I appreciate these very helpful and instructive solutions. What an amazingly supportive and constructive group this is...I'm truly impressed. I want to look into these things a bit more closely before I execute them. Right now I am able to get online simply by dis-abling and then re-enabling wireless. That's very little manual work to get online. If I go through the procedure to delete and then reinstall the network manager I may wind up with more damage, or complications, than I have right now. On the other hand, it may work which would be great. For right now I'll maintain the situation I have until I can determine what's best. It sounds like it could be dicey to mess with the network manager and I don't want to chance that until I know more. Once again, these comments have been helpful and encouraging--thanks to all! If I find out more and get additional clarification, I will post that information here. I hope anyone else will do likewise. Thanks again!
Just checking back on this...I still have the same problem only I get around it by "disable wireless" and then clicking "enable wireless." Once I do that--Voila!--the computer connects to my router. The router has to be compatible with Linux otherwise it wouldn't connect at all. I did not try rebooting the router--would that make a difference seeing as the computer does connect after disabling and re-enabling the wireless connection? I'm not sure how to reboot the router short of unplugging it and then plugging it back in. My router has no switch on it of any kind. Thanks again for all this input!
Many routers have a web interface. So open a browser and goto http://<ip_of_router> and login. There's a reboot button on the web page served by the router. If you're using ddwrt, you might have to go to the admin tab and then find the reboot button at the bottom of that page.
$ route -n
$ netstat -r
Should show the IP as the router is probably the default gateway. Or if you're lazy, get a power strip with a switch specifically for the router. Which is how I turn my bedroom light on and off. It's a bit old school, but knobs and switches have their place. My speakers pipe through a headphone preamp. Volume knobs and a mute button does wonders for ones sanity.

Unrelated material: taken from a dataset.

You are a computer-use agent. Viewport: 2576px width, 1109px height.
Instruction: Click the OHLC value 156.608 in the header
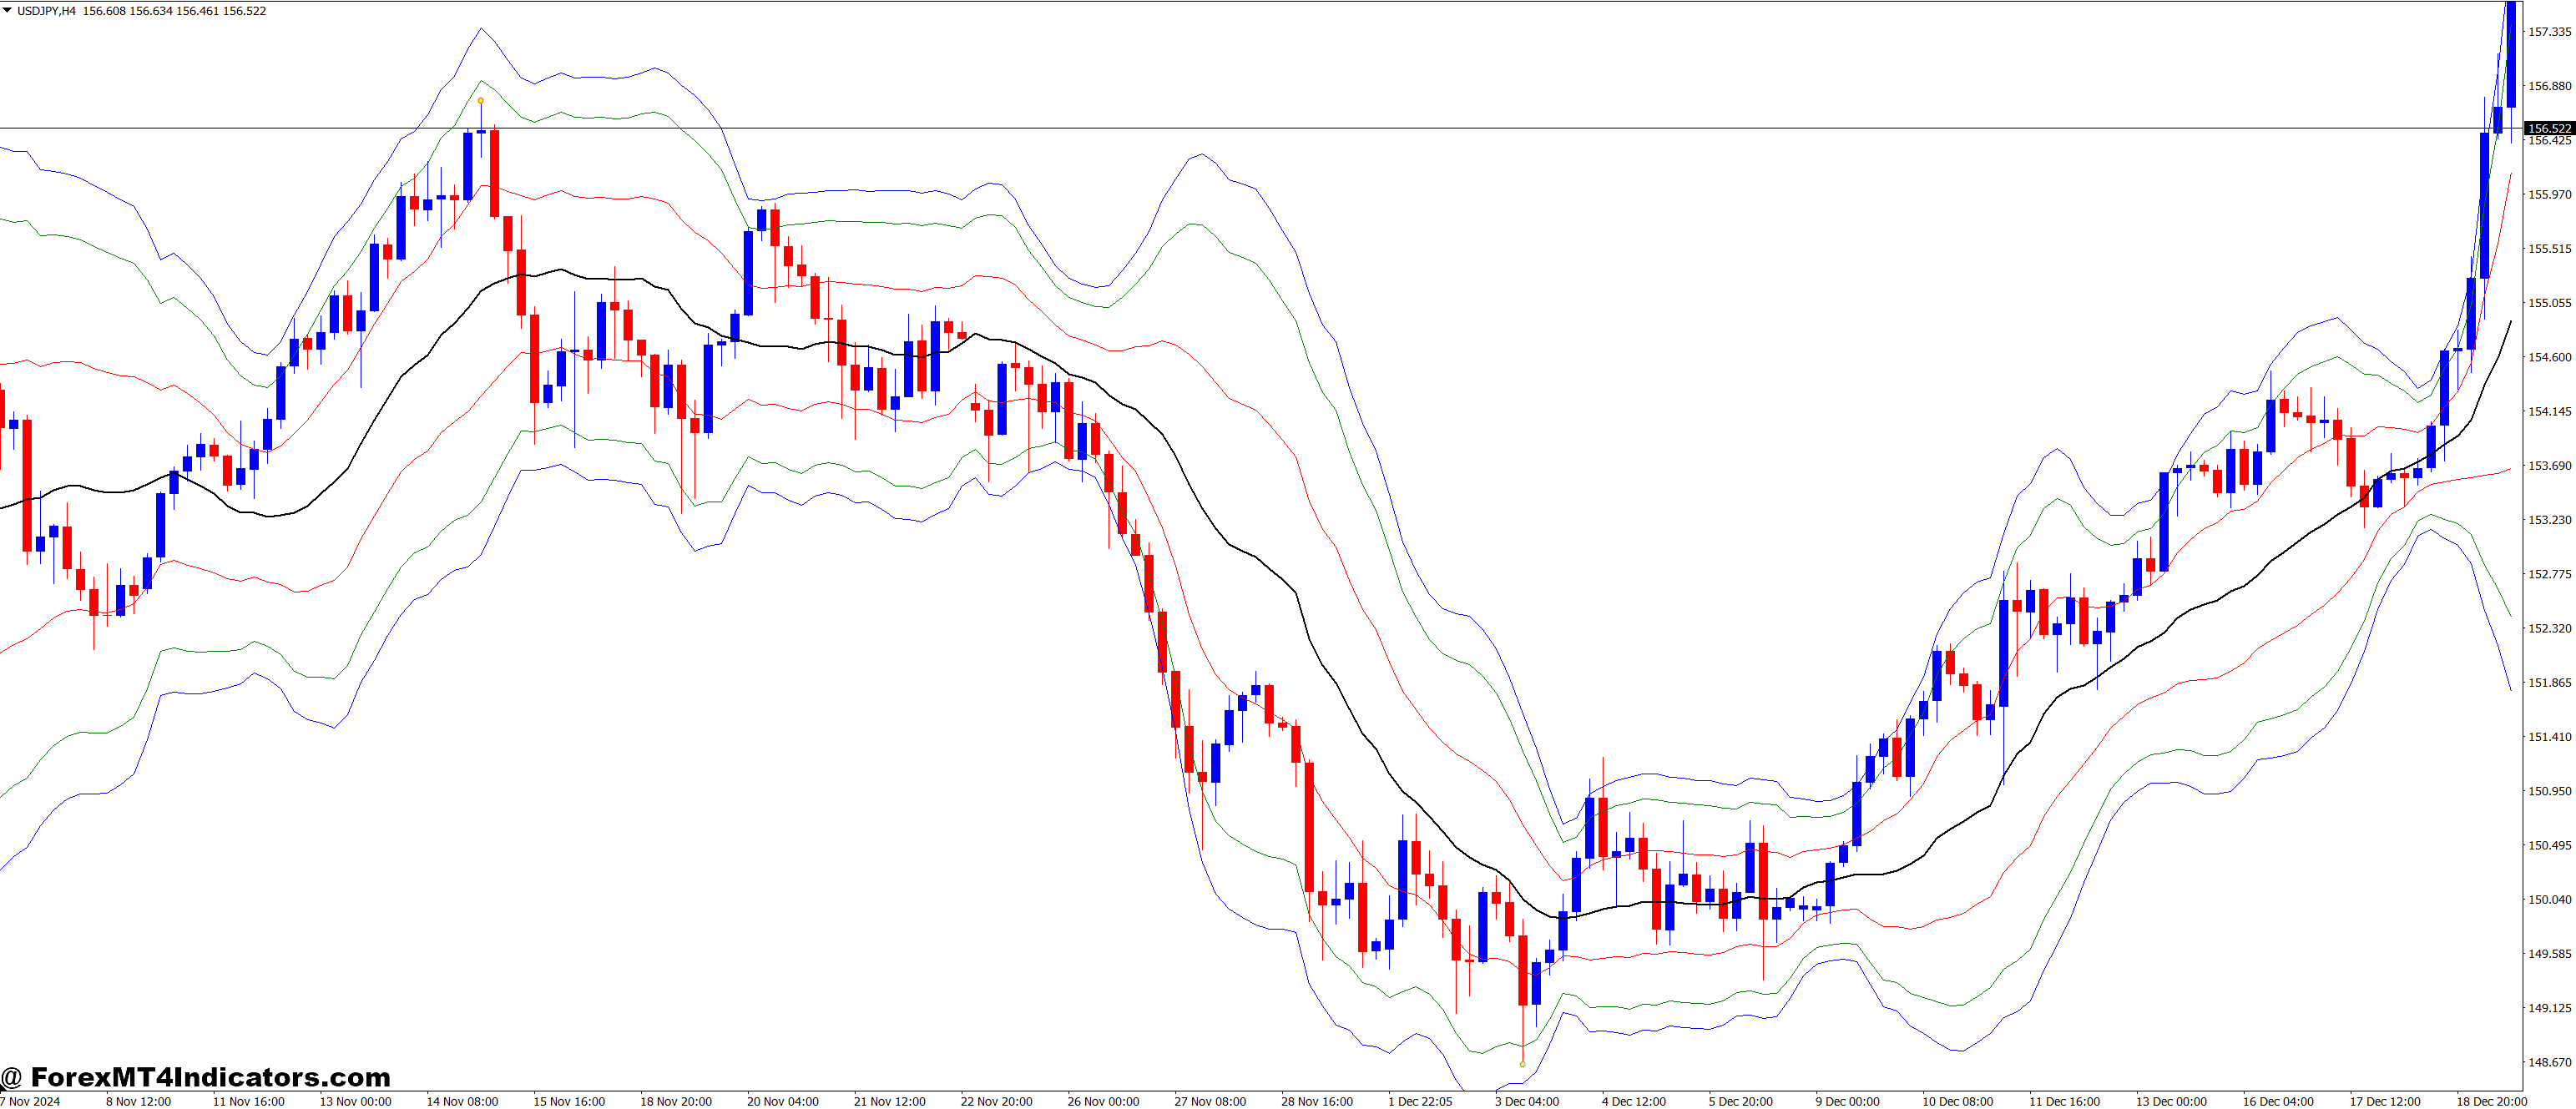tap(105, 11)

Thanks for that, Shadow 7. A very strange thing happened a few days ago. We had an electrical storm and the power was out in my house for about an hour. When the power was restored of course my computer, router, etc., all came back on and rebooted. After that, the wireless connection on my laptop works perfectly again! Go figure! Could it have been something as simple as the router simply needed to be rebooted (unplugged and then plugged in again)? Whatever the case, it is working fine now and it had to be something connected with that power out. Any ideas?
I need to reboot my router once in a while. Although not for the routers sake, but so the ISP has a fresh lease for me. The system seems to forget about me if I don't reboot to have the router scream at the ISP.
It's more likely that the outage caused the ISPs routers to reboot and that fixed your quirk. Although some wireless drivers in linux can have different signal strengths with each reboot. Back in the early days of b43, the b43 driver would have a lower range than using the ndiswrapper method (for my hardware at the time). Pros and cons for each, but if you needed distance, you had to favor ndiswrapper over b43 in those days (for that particular hardware at that particular time).